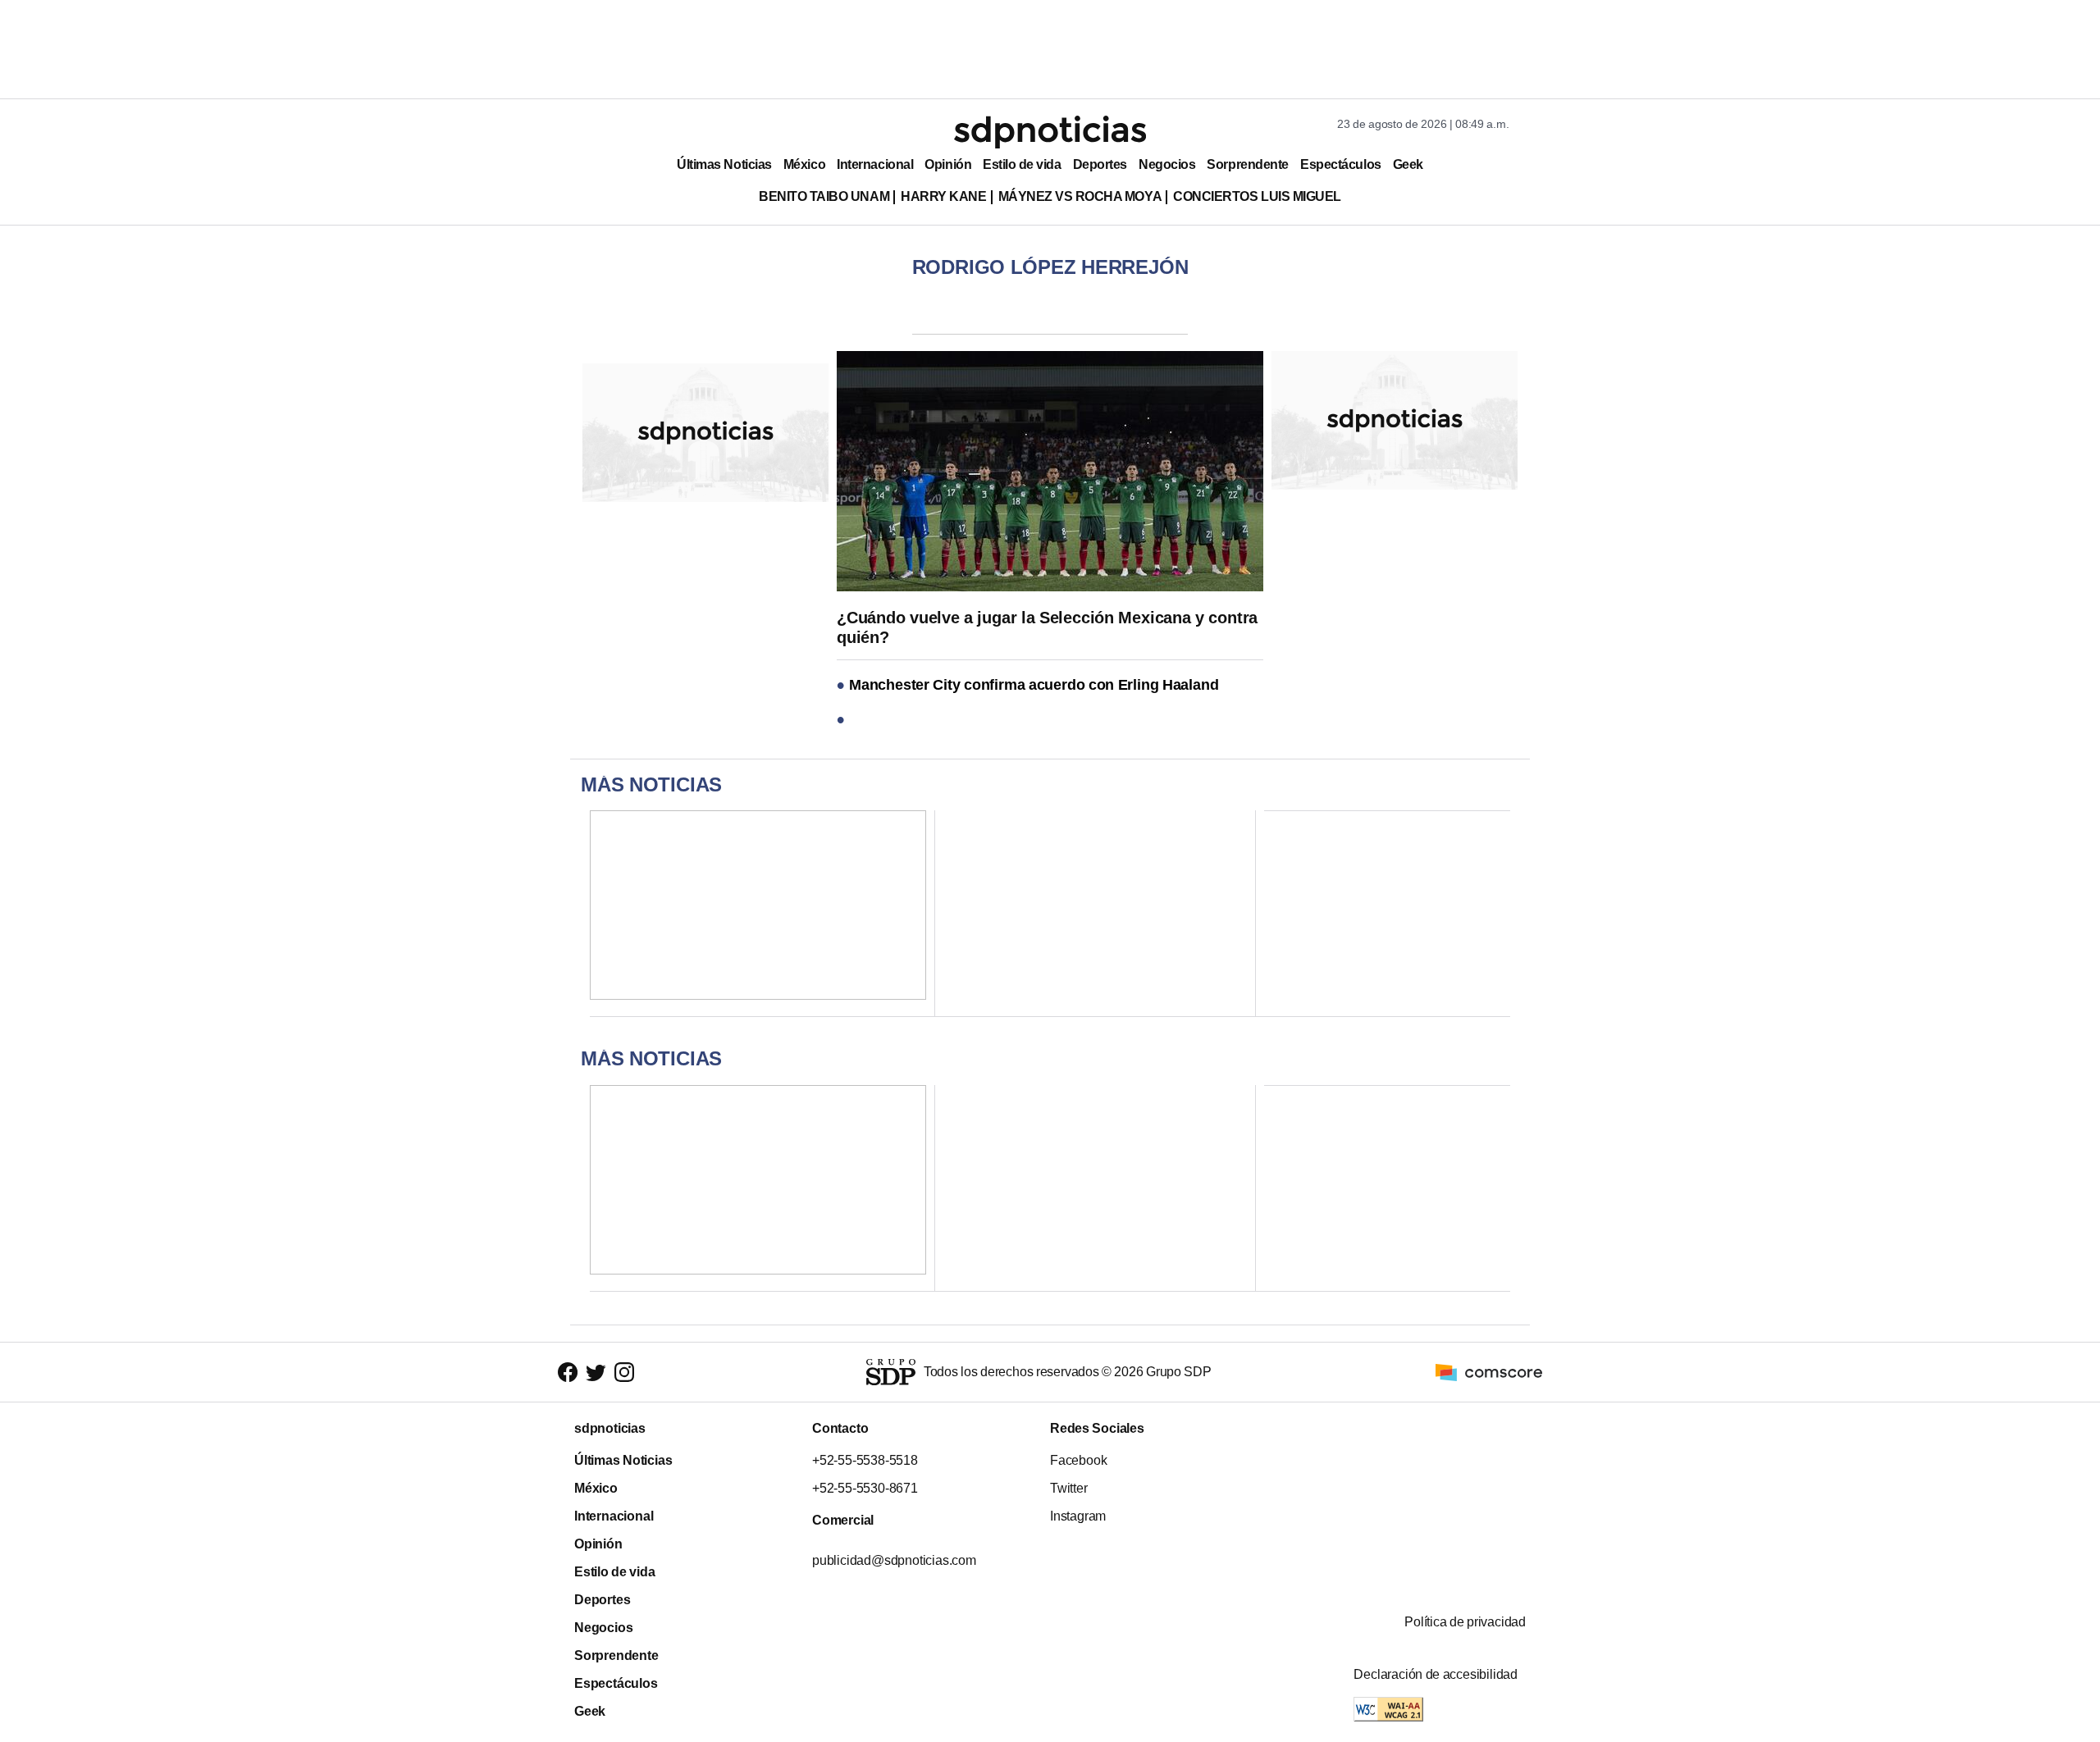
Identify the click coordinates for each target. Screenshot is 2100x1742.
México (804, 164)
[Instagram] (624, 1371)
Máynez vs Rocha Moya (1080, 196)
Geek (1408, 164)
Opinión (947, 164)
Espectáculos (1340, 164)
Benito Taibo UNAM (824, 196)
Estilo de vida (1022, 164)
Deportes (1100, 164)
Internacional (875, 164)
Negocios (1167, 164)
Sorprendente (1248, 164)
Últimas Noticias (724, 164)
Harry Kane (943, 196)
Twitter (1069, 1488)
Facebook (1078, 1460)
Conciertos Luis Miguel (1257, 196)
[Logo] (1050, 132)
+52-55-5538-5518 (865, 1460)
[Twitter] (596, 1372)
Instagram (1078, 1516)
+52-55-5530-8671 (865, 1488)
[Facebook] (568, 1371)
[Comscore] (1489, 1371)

◆ Goal of the exercise: Print all of the material exactly. Omit pictures.

◆ Solution to the exercise:
Identify the click coordinates for each target. Screenshot is 2100x1742.
México (804, 164)
[Instagram] (624, 1371)
Máynez vs Rocha Moya (1080, 196)
Geek (1408, 164)
Opinión (947, 164)
Espectáculos (1340, 164)
Benito Taibo UNAM (824, 196)
Estilo de vida (1022, 164)
Deportes (1100, 164)
Internacional (875, 164)
Negocios (1167, 164)
Sorprendente (1248, 164)
Últimas Noticias (724, 164)
Harry Kane (943, 196)
Twitter (1069, 1488)
Facebook (1078, 1460)
Conciertos Luis Miguel (1257, 196)
[Logo] (1050, 132)
+52-55-5538-5518 (865, 1460)
[Twitter] (596, 1372)
Instagram (1078, 1516)
+52-55-5530-8671 (865, 1488)
[Facebook] (568, 1371)
[Comscore] (1489, 1371)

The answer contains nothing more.